一度抗不安薬が発作に効くことを経験すれば、あとはその薬を持っているだけで発作が起こらなくなることもよくあります。この場合、実際にのむ期間はとても短いことになります。抗うつ薬で治療する場合は、まず2-3週間はのむことが必要です。抗うつ薬が効くまで最低でもそのくらいはかかります。これで効果がなければ薬を少しずつ強くしたり、種類を変えたりするのがふつうです。よくなったあとどのくらい薬を続けるかは人によって違います。抗うつ薬は再発の予防効果もあるので、少ない量をずっと続けることもあります。これは主治医の先生と本人の話し合いで決めるのがよいでしょう。





Q. ほかの薬と一緒にのんでも大丈夫ですか?

市販の風邪薬や頭痛薬と一緒にのむ分にはまったく問題ありません。

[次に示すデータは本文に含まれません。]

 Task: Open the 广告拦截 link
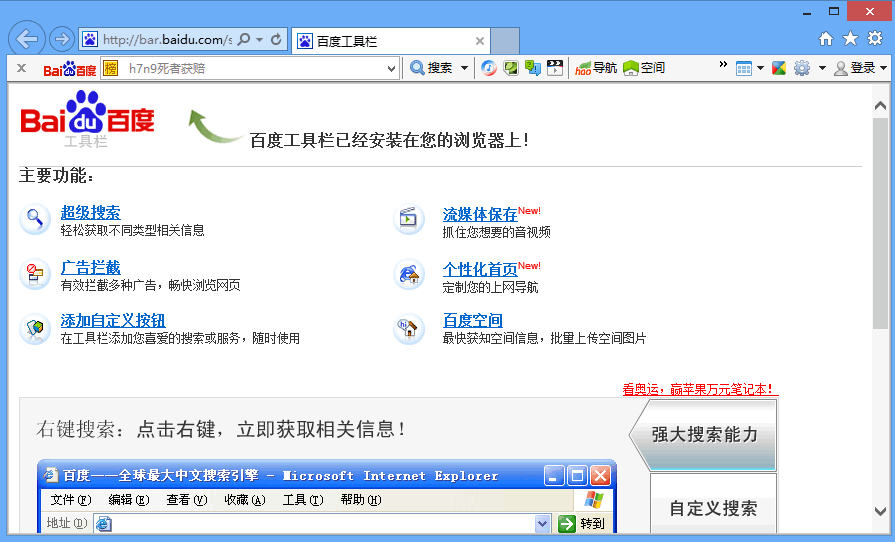pyautogui.click(x=90, y=267)
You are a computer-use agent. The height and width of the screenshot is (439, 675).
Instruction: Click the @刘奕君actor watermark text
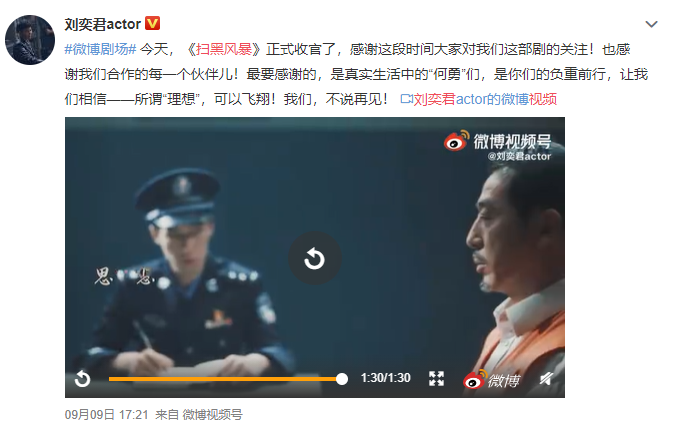click(519, 157)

ただしほかの科の先生に薬をもらう時は必ずその時のんでいる薬を見せてください。





Q. アルコールと一緒にのんでも大丈夫ですか?

だめです。酔いが回りやすくなったり、薬の副作用が強く出たりします。アルコールも一種の抗不安薬ですから、アルコールと一緒にのむくらいなら抗不安薬を2倍のんだ方がまだいいとも言えます。





Q. 薬に頼りたくないのですが?

基本的には正しい考え方です。しかし実際に発作で苦しんだり、発作のために行動が制限されたりする場合、さしあたっては薬をのんで治すべきです。問題はそれからです。そのあと薬に頼りたくない理由としては、(1) のみ続けた場合の副作用が心配 (2) だんだん効かなくなってのむ量が増えるのが心配 (3) 薬に頼るのは自分の弱さのような気がする などだと思います。まず(1) の副作用に関しては、定期的にからだのチェックを受けていればまず心配はありません。(2) については、こういう心配をする人は逆に量が増えることはないものです。(3) は共感できる考え方ではありますが、あえて誤った考え方だと申し上げます。パニック障害は病気です。病気の時に薬をのむことを弱さだというのは非論理的です。高血圧では降圧薬が、糖尿病ではインスリンが必要です。こころの病の薬もこういったものと同じ意味です。

それからパニック障害の場合は、薬を持っているだけで発作が起きなくなることもよくあります。これは見方によって精神療法とも薬物療法とも言えますが、とにかく効果的であることにかわりはありません。